神の為だから仕方がない、で済む問題、済まない問題

2013年10月24日木曜日

キリスト教信仰

t f B! P L
 非常に活動的な教会というのがある。
 福祉事業とか飲食業とか出版事業とかCD制作とかの複数事業をやるだけでなく、賛美集会とか青年向けのキャンプとかを主催したり、震災があればボランティアに出向いたり、とにかく年中目まぐるしく動き回っている。その活動の主体が牧師だと、ほとんど教会にいなかったりする。

 それそのものは問題ではない。
 おそらく多忙を極めるだろうけれど、その全ての活動において社会的責任を果たせているなら、たとえ忙しくて休めなくても本人たちの自由だろう。それらの活動が真の社会貢献になっているなら大したものだと思う。

 けれどその手の教会で、事務処理や会計処理がずさんなのを見ることがある。例えば寄付金を集めて事業をしているにもかかわらず、会計報告が途中から来なくなり、その後の残高や使途がまったく不明なまま、いつの間にか事業を撤退していたということがあった。寄付した人がその教会に何度か問い合わせてみたけれど、「確認します」との回答だけで、何の音沙汰もなかったという。

 どうしてそうなってしまったのか、正確な事情はわからない。けれど、忙しいことがそれに全く影響しなかったとは思えない。私も同種の教会で熱心に働いていたので、その状況が多少はわかる。いろいろな事業や新企画を回すのにイッパイイッパイで、事務処理や会計処理が後回しにされ、結局手つかずのまま放置され、気づいた時には手遅れ、というような状況や傾向は少なからずあるはずだ。人手不足で若手中心の教会だと、特にそうなりやすいと思う。

 それは行政や一般企業では決して許されない事態だけれど、不思議なことにキリスト教会となると、何となく見過ごされてしまいやすい(日本のキリスト教界が人口の少ない狭い社会だからかもしれない)。

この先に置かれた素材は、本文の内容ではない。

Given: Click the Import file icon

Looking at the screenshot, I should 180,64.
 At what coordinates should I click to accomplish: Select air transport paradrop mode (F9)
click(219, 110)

 それはそれで困った事態ではあるけれど、更に困るのは、本人たちにその自覚がない場合だ。自覚がないどころか、「自分たちは神様の御心を行っている。それで忙しくなっているのだから多少の不備は仕方がない。神の為のやむを得ない犠牲だ」くらいに言い切るケースがある。

 従業員にサービス残業をさせる企業は、最近では「ブラック企業」と呼ばれる。そういう企業でさえ、最低限の会計処理はしているはずだ。しないと法律違反になるからだ。しかしもし会計処理をしない企業があったとして、「ウチは社会貢献を精一杯しているんだからこれくらいの不備は仕方がない」と言ったら通用するだろうか。
 それが通用しないのが一般常識だと思う。けれどもし教会がそれを通用させようとするなら、そういう教会は非常識だと言われても仕方がないのではないだろうか。